The Arm Cortex-M55 processor is the first processor with Armv8.1-M architecture which includes the implementation of Arm Helium Technology, also known as M-profile Vector Extension (MVE). Helium technology enables increased levels of Machine Learning and Signal Processing on the next generation of embedded devices.
MCU developers are already porting Machine Learning applications to Arm Cortex-M devices today using open-source libraries such as CMSIS-DSP, CMSIS-NN, and ML frameworks, such as TensorFlow Lite for Microcontrollers. TensorFlow Lite for Microcontrollers is designed to run machine learning models on processors with a very small memory footprint. Support for Cortex-M55 has been added to CMSIS-DSP and CMSIS-NN libraries. This makes porting ML applications to Cortex-M55 a lot easier because developers can use the same libraries and neural network frameworks, they are already familiar with.
Learn how to port CMSIS-DSP libraries to Cortex-M55 here: How to use the Arm Cortex-M55 Processor with the open-source CMSIS library.
In this article, we will detail the process of building and porting TensorFlow Lite for Microcontroller applications to Arm Cortex-M55 Fast and Cycle Model systems. Arm Fast Models are functionally accurate programmer’s view models of Arm IP. We use an Arm Cortex-M55 Fast Model system to debug, run, and validate the ML application we have built. We will then run the validated ML application on an Arm Cortex-M55 Cycle Model system to measure the accurate system performance. Arm Cycle Models are built directly from Arm RTL and provide complete cycle accuracy.
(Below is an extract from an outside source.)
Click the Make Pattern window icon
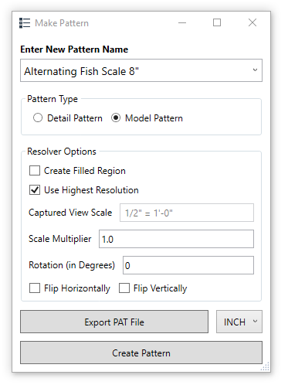288x385 pixels. click(25, 23)
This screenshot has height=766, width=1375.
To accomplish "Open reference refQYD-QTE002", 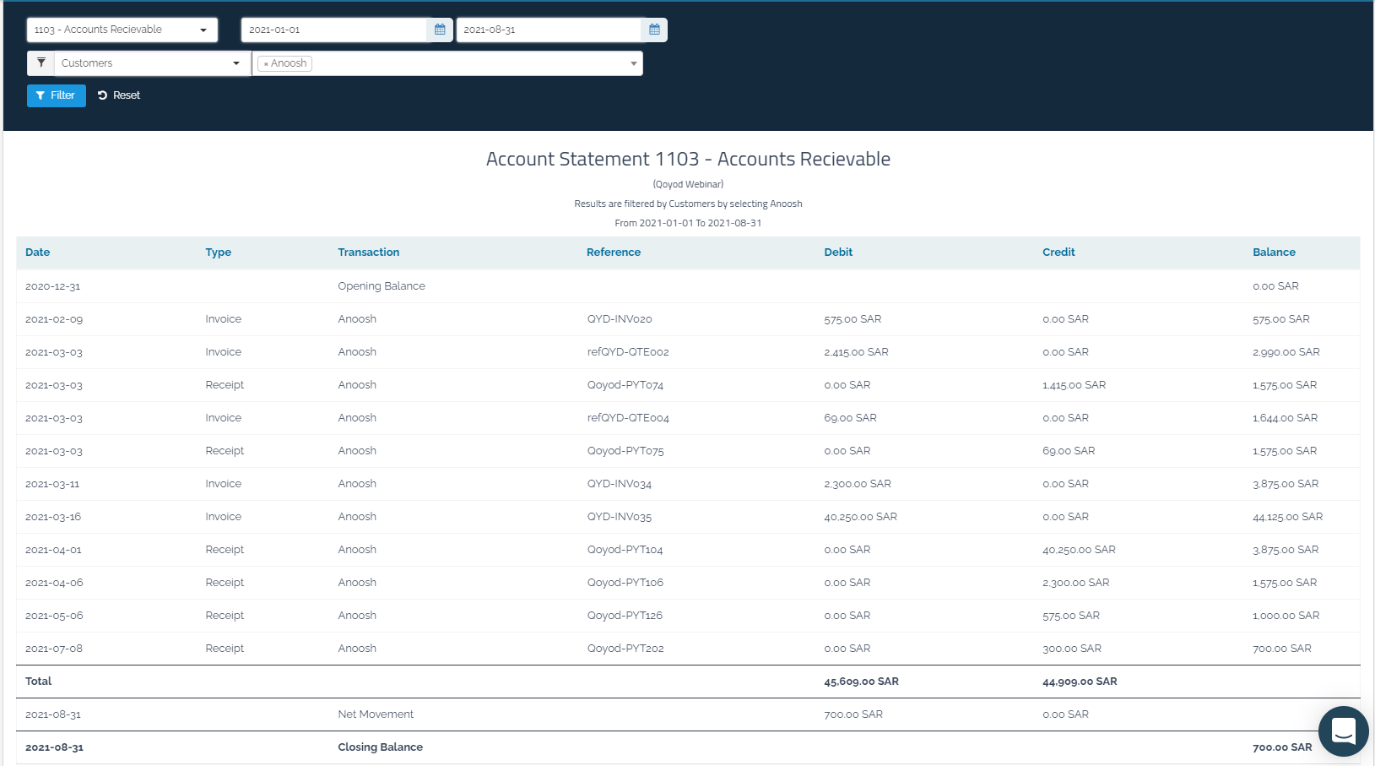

To learn more around Arm Fast Models and Cycle Models refer to links below:
To get started clone the project repository from github:
$git clone https://github.com/ARM-software/Tool-Solutions.git
The tflite-micro-models project contains everything you need to build Tensorflow Lite for Microcontrollers examples that run on M55 Fast and Cycle Model virtual platforms. Here is a list of what is included in the project:
We are using a Docker-based development environment for our project. It makes it easier to create a known good development environment with all the dependencies in one package.
First, download Arm Compiler 6.14 for Linux. You can download it directly from Arm Developer here or by running the get-ac6.sh file:
Then, build the Docker image for this project by running the build.sh file or with the following command:
$ docker build -t tflite-micro-models -f Dockerfile .
Next, start the docker container by running the run.sh file or with the following command:
$ docker run --network host -it tflite-micro-models /bin/bash
We are now in the Docker container and can start building the TensorFlow Lite Micro example applications.
TensorFlow Lite for Microcontrollers comes with several examples. With TensorFlow Lite for Microcontrollers you can generate standalone projects for Keil, Make, and Mbed development environments. In this example, we generate the project with Make.
The applications can be built with either the reference kernels in TFLite Micro(tensorflow/lite/micro/kernels) or with optimized kernels that make use of the CMSIS-NN library(tensorflow/lite/micro/kernels/cmsis-nn). The reference kernels do not include any platform-specific optimization. We build the applications with the optimized CMSIS-NN kernels.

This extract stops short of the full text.